The expected output is the data below, character for character, without its pictures.

RECORDS SUPPLIED section start

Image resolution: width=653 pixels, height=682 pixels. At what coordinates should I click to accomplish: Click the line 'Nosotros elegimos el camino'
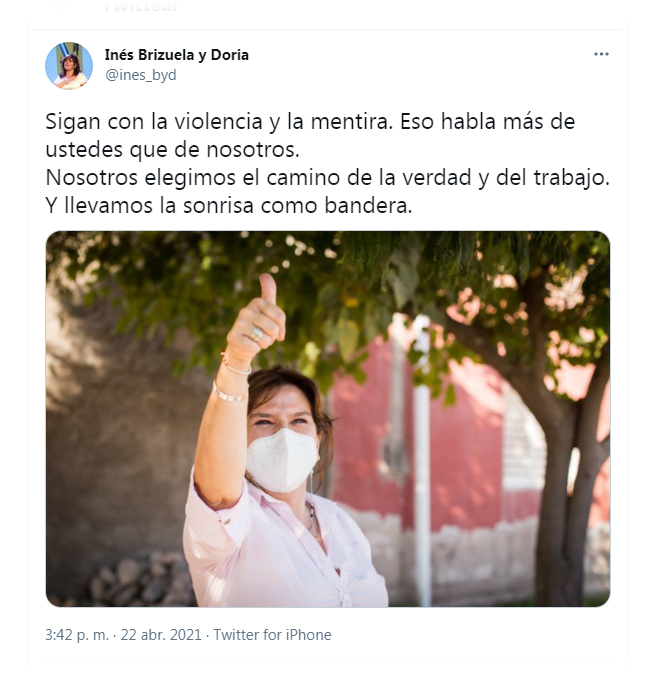(x=327, y=178)
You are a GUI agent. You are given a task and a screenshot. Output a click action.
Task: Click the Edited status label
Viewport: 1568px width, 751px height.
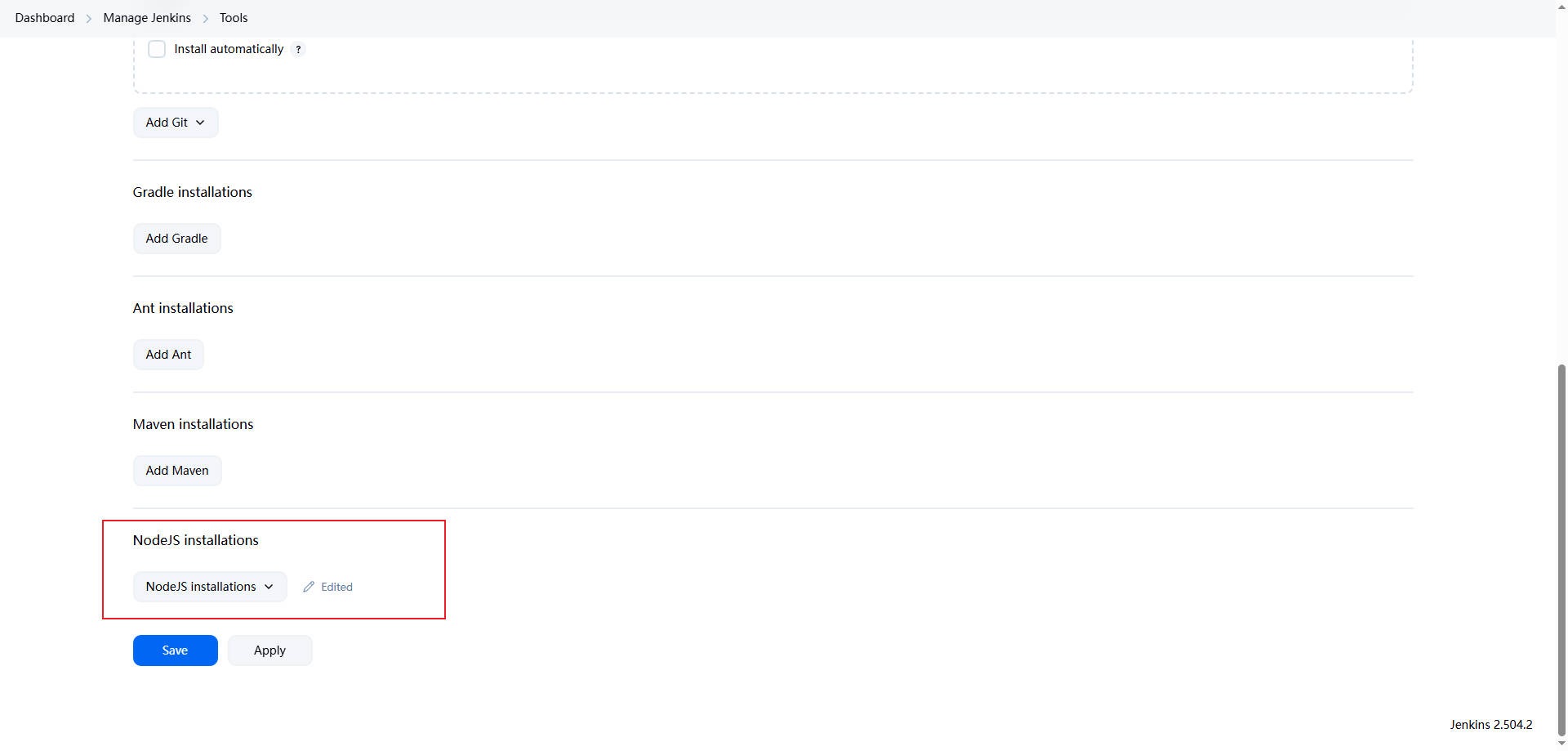[336, 587]
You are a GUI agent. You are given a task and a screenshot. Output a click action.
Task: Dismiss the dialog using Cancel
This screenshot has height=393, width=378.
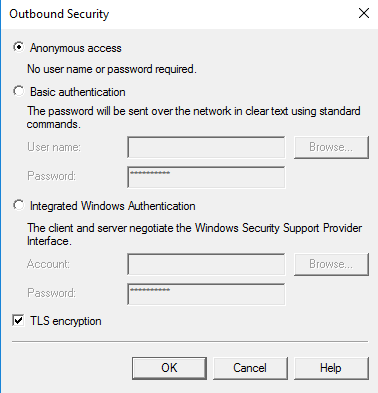click(250, 368)
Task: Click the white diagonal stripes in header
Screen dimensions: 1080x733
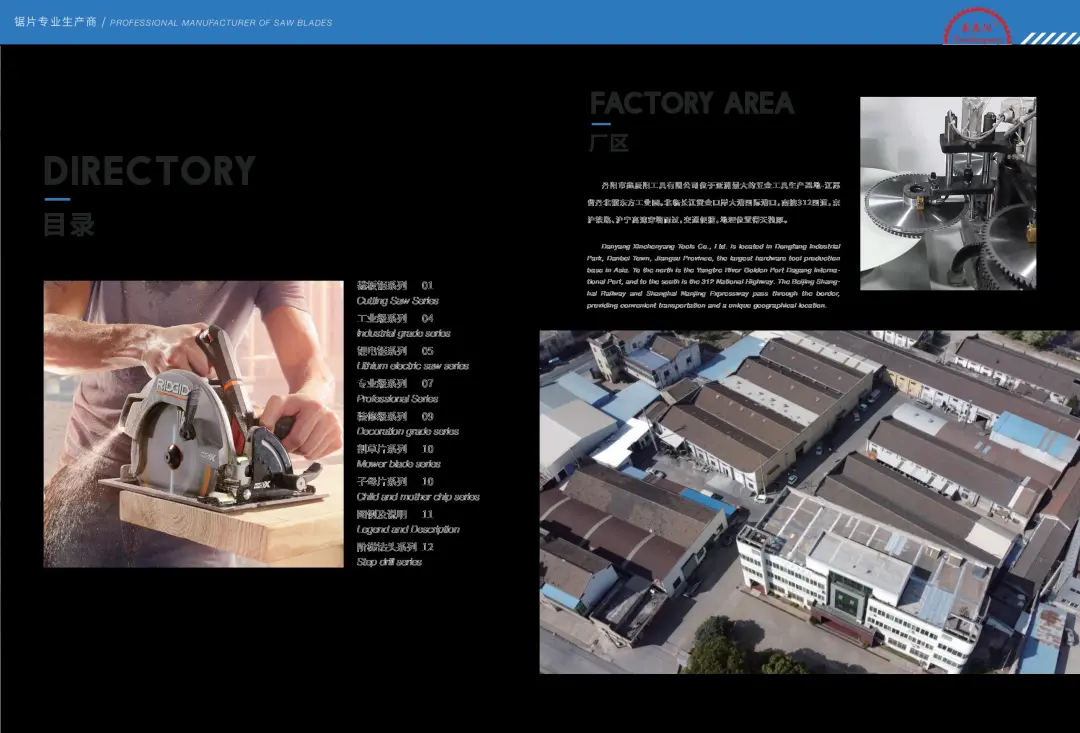Action: point(1049,38)
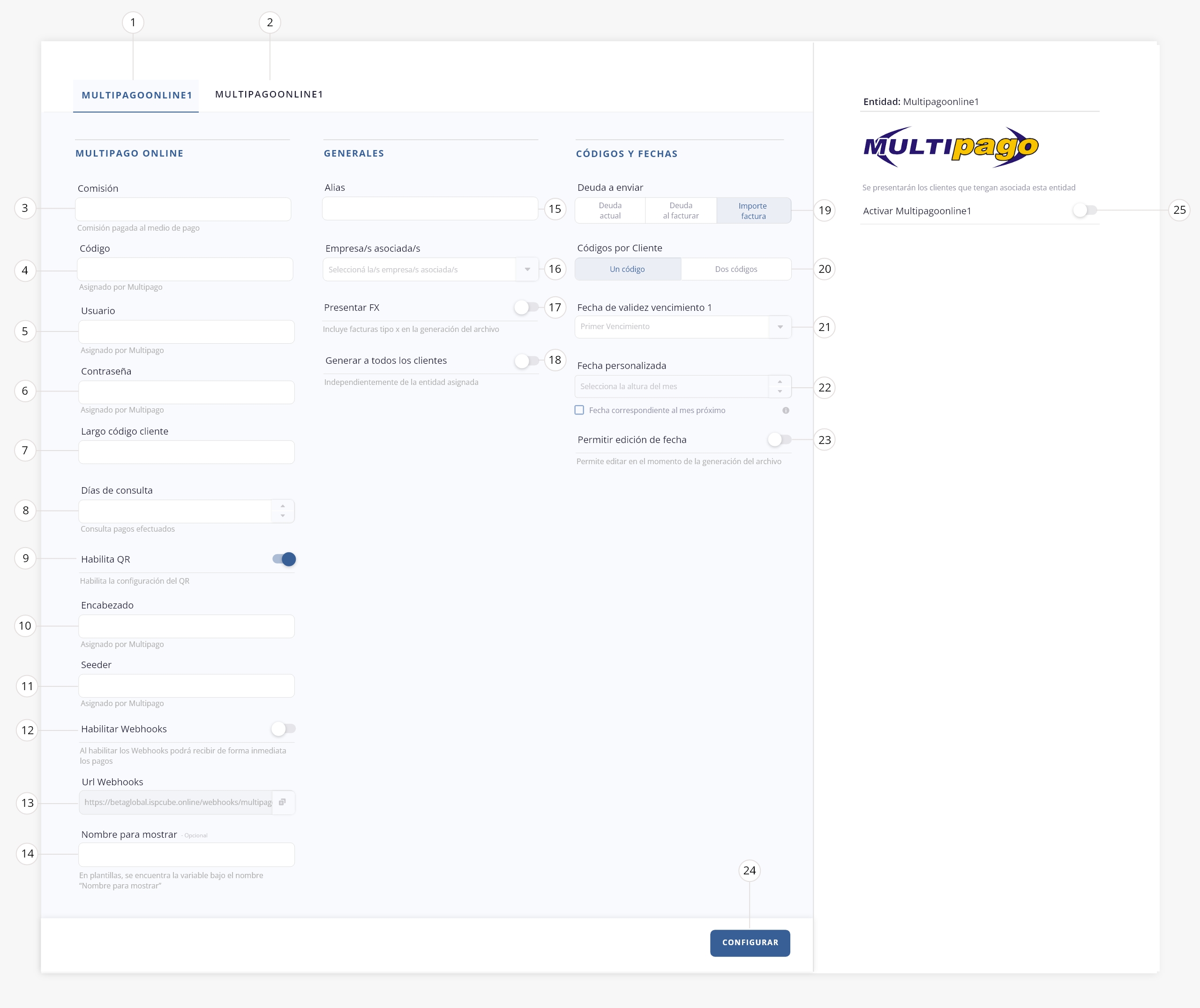1200x1008 pixels.
Task: Disable the Habilita QR toggle
Action: [284, 559]
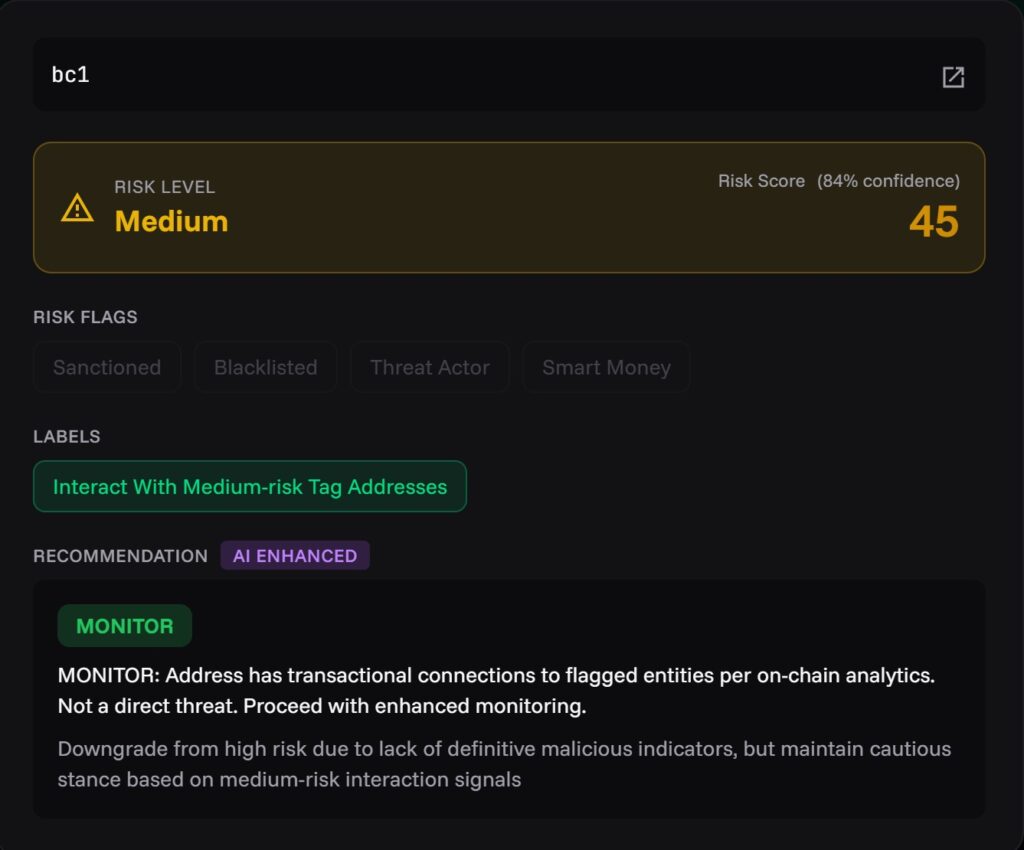
Task: Click the white MONITOR recommendation summary text
Action: pos(496,690)
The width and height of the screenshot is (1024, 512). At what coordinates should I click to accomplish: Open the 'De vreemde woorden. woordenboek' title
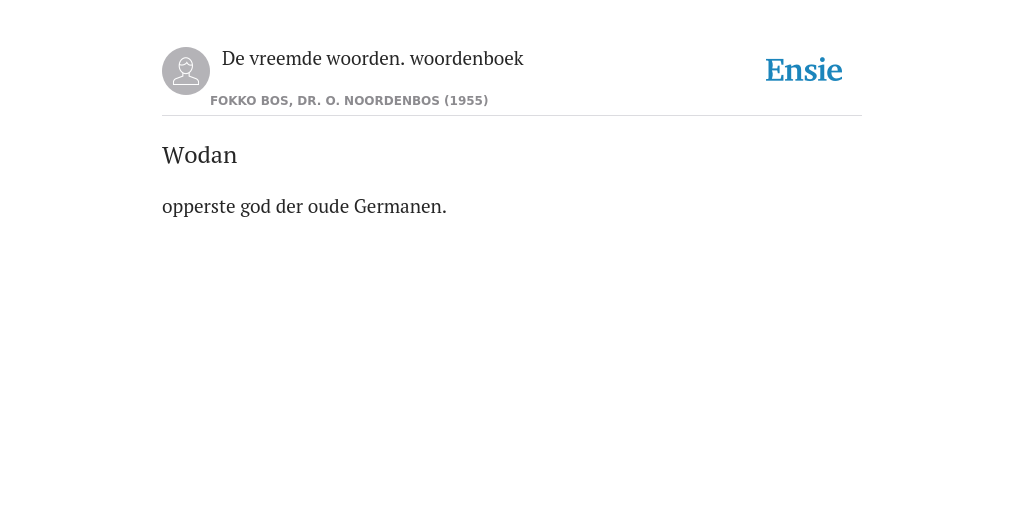tap(372, 58)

RECORDS SUPPLIED section end

- **ANSWER AREA**:
Image resolution: width=653 pixels, height=682 pixels. At what coordinates should I click to accomplish: Click the line 'Nosotros elegimos el camino'
(x=327, y=178)
You are a GUI agent. You are given a task and a screenshot. Output a click action.
Task: Click the Edited status label
Viewport: 1568px width, 751px height.
[336, 587]
You are a GUI agent. You are given a task and a screenshot. Output a click action.
Task: Dismiss the dialog using Cancel
This screenshot has height=393, width=378.
click(250, 368)
Task: Click the white diagonal stripes in header
Screen dimensions: 1080x733
Action: point(1049,38)
1200x1008 pixels.
Task: Disable the Habilita QR toggle
Action: [284, 559]
Task: Click the white MONITOR recommendation summary text
Action: pos(496,690)
The width and height of the screenshot is (1024, 512). At what coordinates should I click to accomplish: Open the 'De vreemde woorden. woordenboek' title
tap(372, 58)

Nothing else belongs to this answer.